A Room of One’s Own by Virginia Woolf | Book Discussion / Thoughts | #Blogtober22 – Day 20

Earlier this year, I had the extremely transformative experience of reading Virginia Woolf’s A Room of One’s Own. I didn’t think it would affect me the way it did, especially since Woolf’s To the Lighthouse was a disappointing one for me. But as I progressed with A Room of One’s Own, I was consumed by it. I read in awe as Woolf detailed the sexism that women writers face in a time when women didn’t have the freedom to do as they wanted. So many scathing points written sometimes with detached politeness, other times with undisguised annoyance, and at yet others narrated stoically – they sit with you for all of eternity, like they’ve settled down in my mind.

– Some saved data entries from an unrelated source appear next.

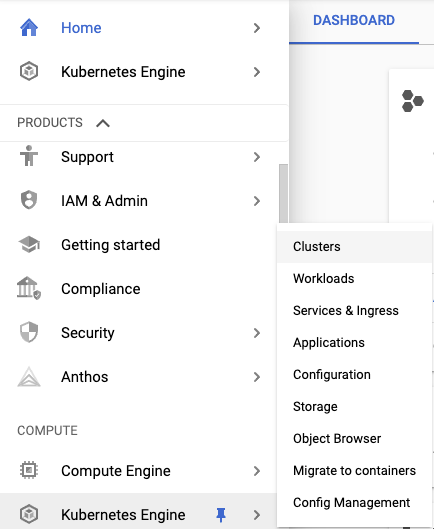
Task: Click the sidebar vertical scrollbar thumb
Action: [x=283, y=194]
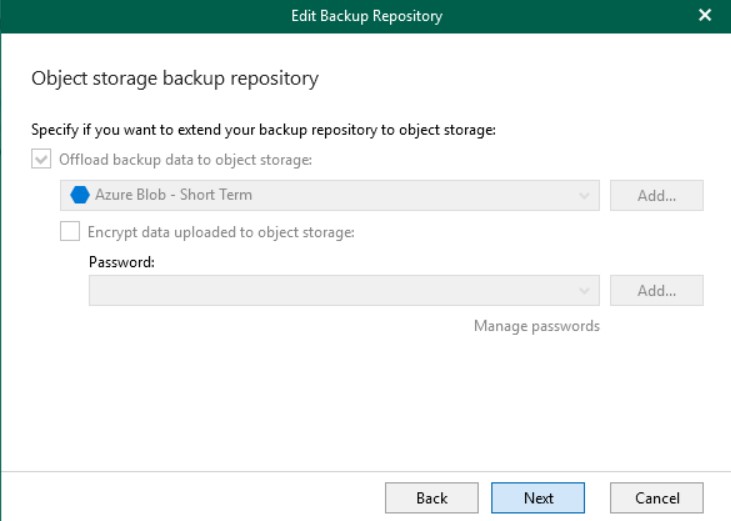
Task: Expand the object storage chevron arrow
Action: (584, 196)
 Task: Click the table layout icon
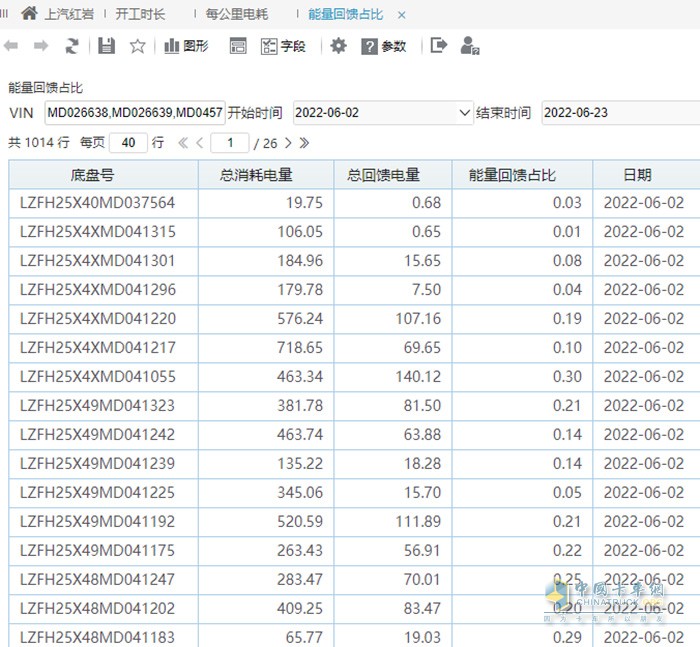point(238,46)
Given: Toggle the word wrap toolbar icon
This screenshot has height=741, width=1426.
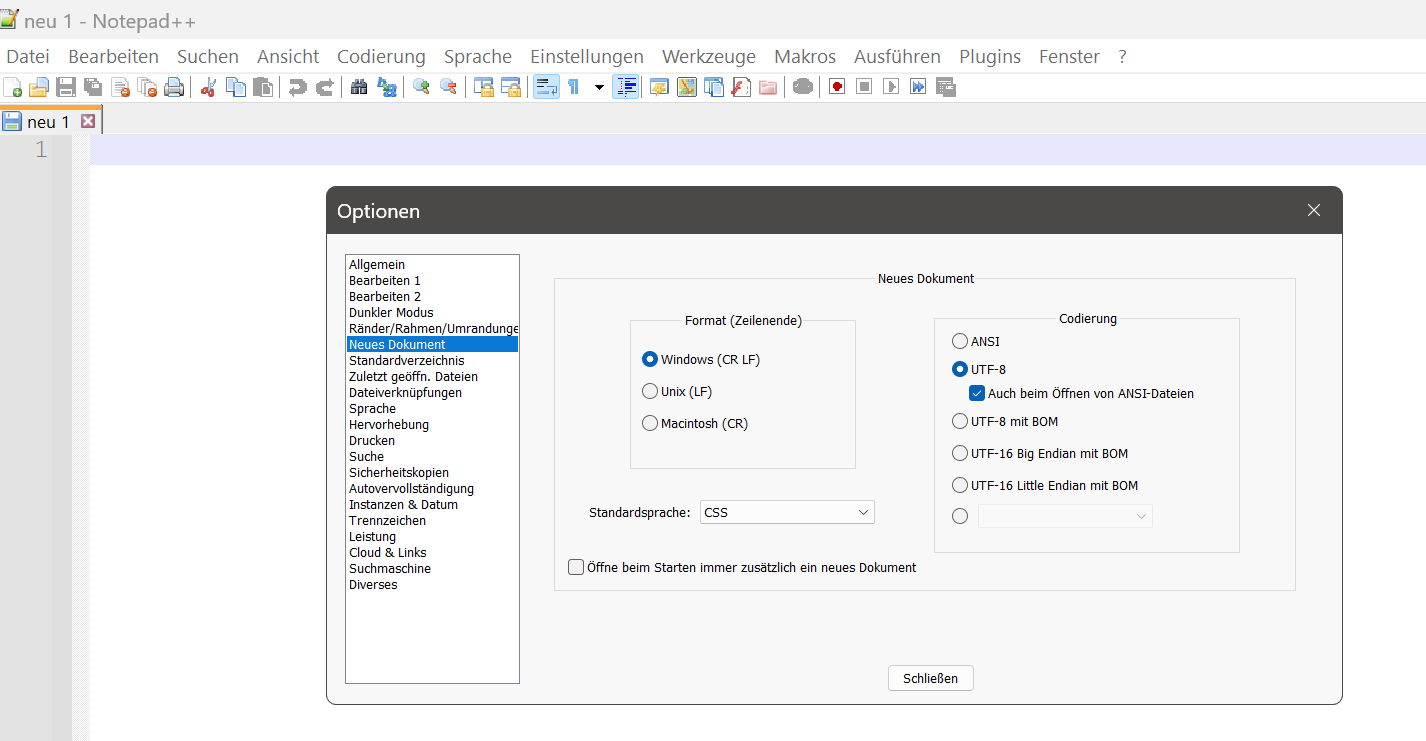Looking at the screenshot, I should point(546,87).
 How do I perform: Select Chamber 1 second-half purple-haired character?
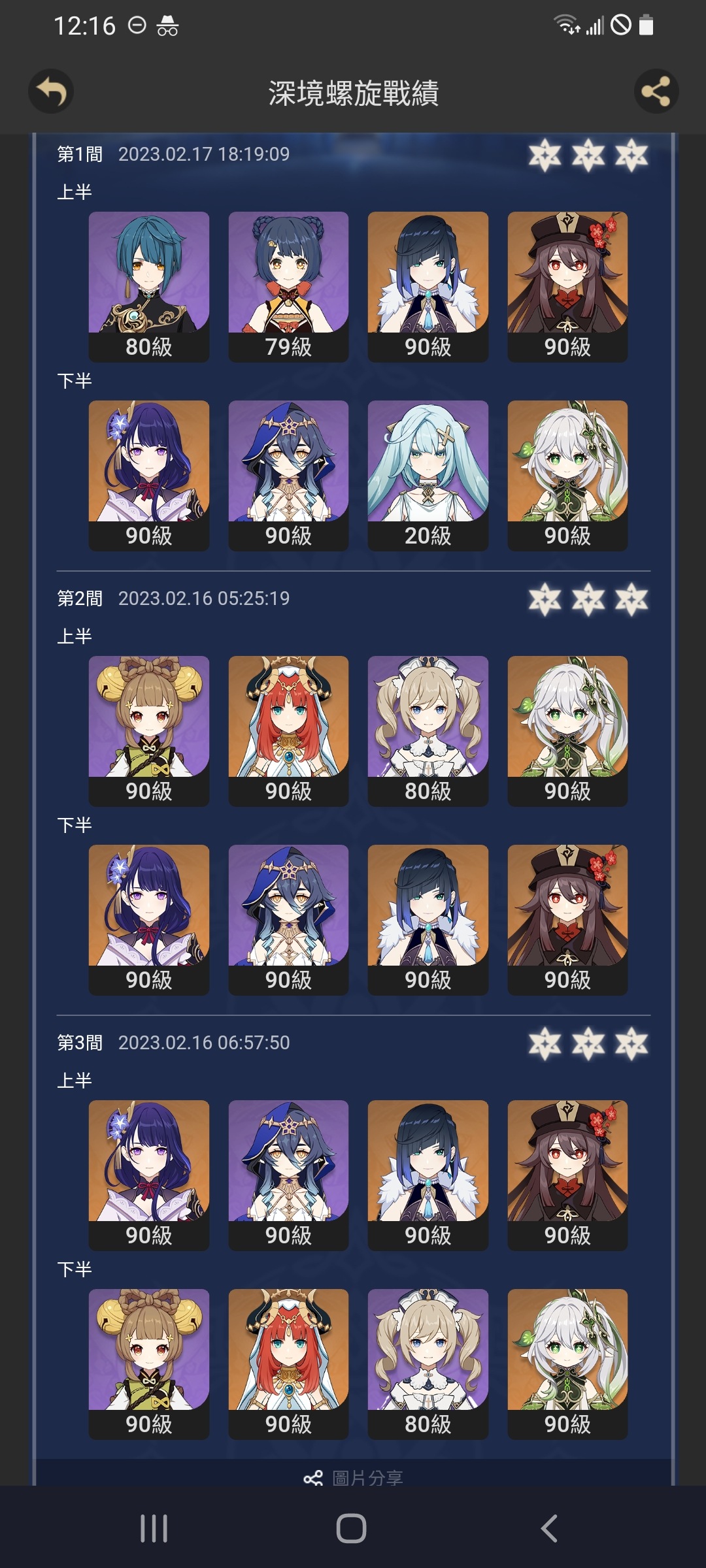point(149,476)

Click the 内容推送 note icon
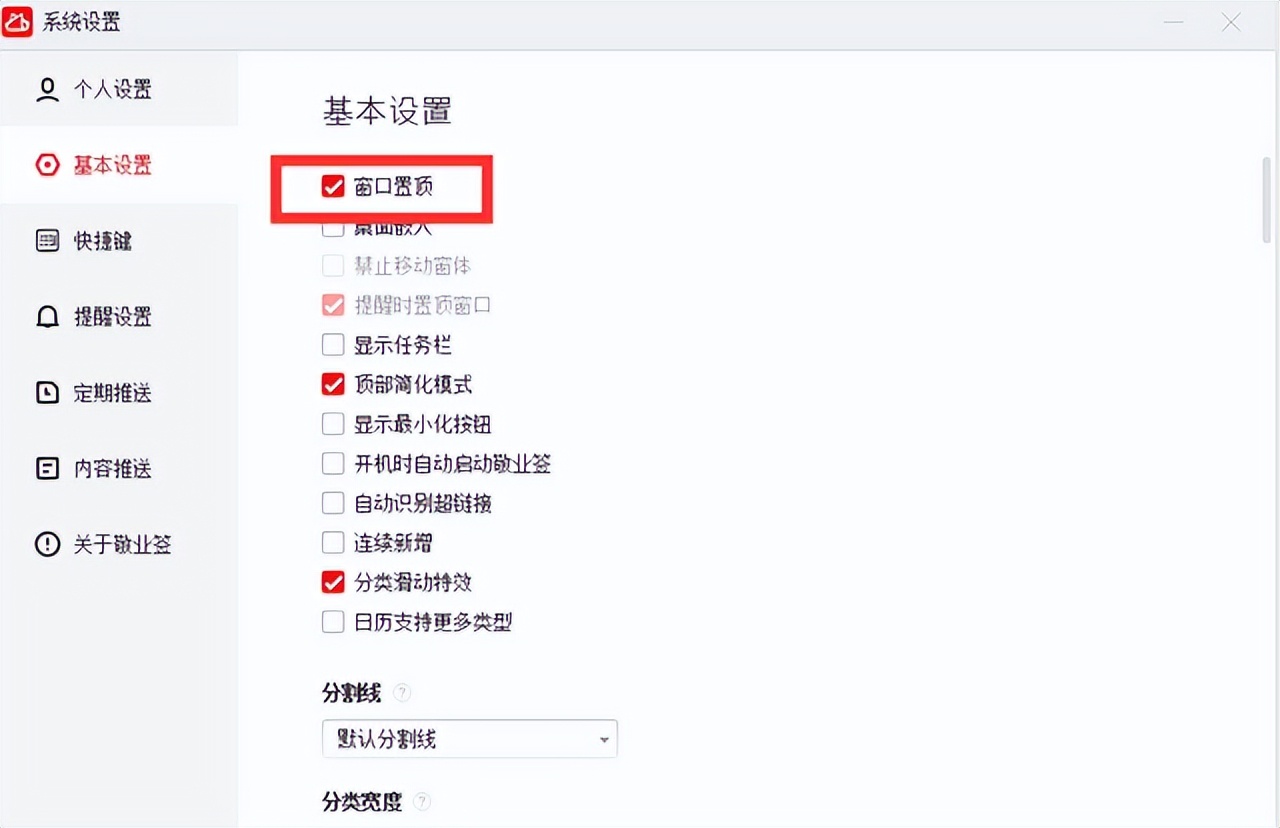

And what a way to condense the book into one sentence:
A woman must have money and a room of her own if she is to write fiction.

I’m Exhausted…

I’m exhausted, because I’m a woman, and irrespective of where a woman is in terms of privilege, there will always be certain conditions placed on her acceptance. Sure, unconditional acceptance comes, many-a-times, but it seems begrudging. In a ‘what can I do if she desires this?’ manner. If acceptance is begrudging, is it unconditional? And is expecting unconditional acceptance even realistic? But then again, in a world as chaotic as this, is it really a bad thing to want a safe space where you are accepted for who you are and not for what you can offer? Is it really a bad thing to want to do what I want to do instead of fitting myself into a role that society has created for my gender? Who gave society that right anyway? Oh, wait… But let’s not get into that right now because I might combust.